Richteren 11; Handelingen 15; Jeremia 24; Markus 10
Het gezicht van de twee korven vijgen (Jer. 24), een met ‘zeer goede vijgen, zoals de vroegrijpe vijgen’ (24:2 – de vroege vijgen rijpten in juni en werden gezien als een delicatesse, vgl. Jes. 28:4) en de andere korf vol met vijgen ‘zo slecht, dat zij niet te eten waren’ (24:2), is heel duidelijk.
De goede vijgen wijzen naar de Israëlieten die al weggestuurd zijn in ballingschap ‘naar het land der Chaldeeën’ (24:5). God zal over hen waken en hen terugbrengen. Hij zal hen een hart geven om de Heer te kennen. ‘Zij zullen Mij tot een volk en Ik zal hun tot een God zijn, wanneer zij zich van ganser harte tot Mij bekeren’ (24:7; merk op: in het Engels staat er een redengevende zin ‘for they will return to me with all their heart’, dit is verwant met HSV: ‘want zij zullen zich tot Mij bekeren met heel hun hart’, JL).
De slechte vijgen daarentegen wijzen naar Zedekia en zijn bestuurders en de rest van het volk in Jeruzalem.

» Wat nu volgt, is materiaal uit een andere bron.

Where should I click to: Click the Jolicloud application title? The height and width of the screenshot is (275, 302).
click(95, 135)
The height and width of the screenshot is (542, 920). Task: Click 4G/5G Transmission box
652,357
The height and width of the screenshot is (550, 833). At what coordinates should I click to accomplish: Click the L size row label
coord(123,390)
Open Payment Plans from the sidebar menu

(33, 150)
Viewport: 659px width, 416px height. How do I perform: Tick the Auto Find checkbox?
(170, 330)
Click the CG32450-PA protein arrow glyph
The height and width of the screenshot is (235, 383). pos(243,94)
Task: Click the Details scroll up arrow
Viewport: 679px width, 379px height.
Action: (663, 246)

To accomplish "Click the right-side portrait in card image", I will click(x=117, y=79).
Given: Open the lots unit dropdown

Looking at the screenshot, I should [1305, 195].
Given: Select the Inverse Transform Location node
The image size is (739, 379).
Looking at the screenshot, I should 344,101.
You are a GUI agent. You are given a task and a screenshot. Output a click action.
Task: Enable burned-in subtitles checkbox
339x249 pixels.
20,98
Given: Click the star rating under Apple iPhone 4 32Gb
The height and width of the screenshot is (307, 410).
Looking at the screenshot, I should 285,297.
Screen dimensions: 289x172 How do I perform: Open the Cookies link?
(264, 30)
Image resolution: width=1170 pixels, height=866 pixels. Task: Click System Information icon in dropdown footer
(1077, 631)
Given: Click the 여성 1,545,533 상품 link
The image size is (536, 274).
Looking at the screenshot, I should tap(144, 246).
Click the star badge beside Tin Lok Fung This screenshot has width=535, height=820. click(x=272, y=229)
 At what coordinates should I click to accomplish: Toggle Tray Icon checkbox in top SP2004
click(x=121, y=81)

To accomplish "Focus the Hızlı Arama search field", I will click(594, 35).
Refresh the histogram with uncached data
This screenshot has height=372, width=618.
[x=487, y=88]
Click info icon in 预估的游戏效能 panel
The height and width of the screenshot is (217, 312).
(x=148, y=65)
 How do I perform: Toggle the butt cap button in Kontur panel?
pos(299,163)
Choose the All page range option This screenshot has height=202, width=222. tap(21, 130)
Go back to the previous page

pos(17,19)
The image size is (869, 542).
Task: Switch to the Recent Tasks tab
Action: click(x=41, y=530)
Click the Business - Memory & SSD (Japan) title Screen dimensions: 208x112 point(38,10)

Zij zullen worden ‘tot een smaad en een spreekwoord, tot spot en vloek op alle plaatsen waarheen Ik hen zal verstrooien’ (24:9). Ze zullen niet in hun land blijven. Ze zullen verbannen worden en God zal hen volgen met ‘het zwaard, de honger en de pest’ (24:10).
De analogie roept twee gedachten op.
Ten eerste is het een omkering van een populaire verwachting, zowel in Jeruzalem als in de ballingengemeenschap in Babylon. De Jeruzalemmers waren geneigd te denken dat zij de elite waren, aangezien zij gespaard werden: God had hen niet in ballingschap gestuurd. De ballingen waren de afval; wie in het land gelaten werd, was het getrouwe overblijfsel.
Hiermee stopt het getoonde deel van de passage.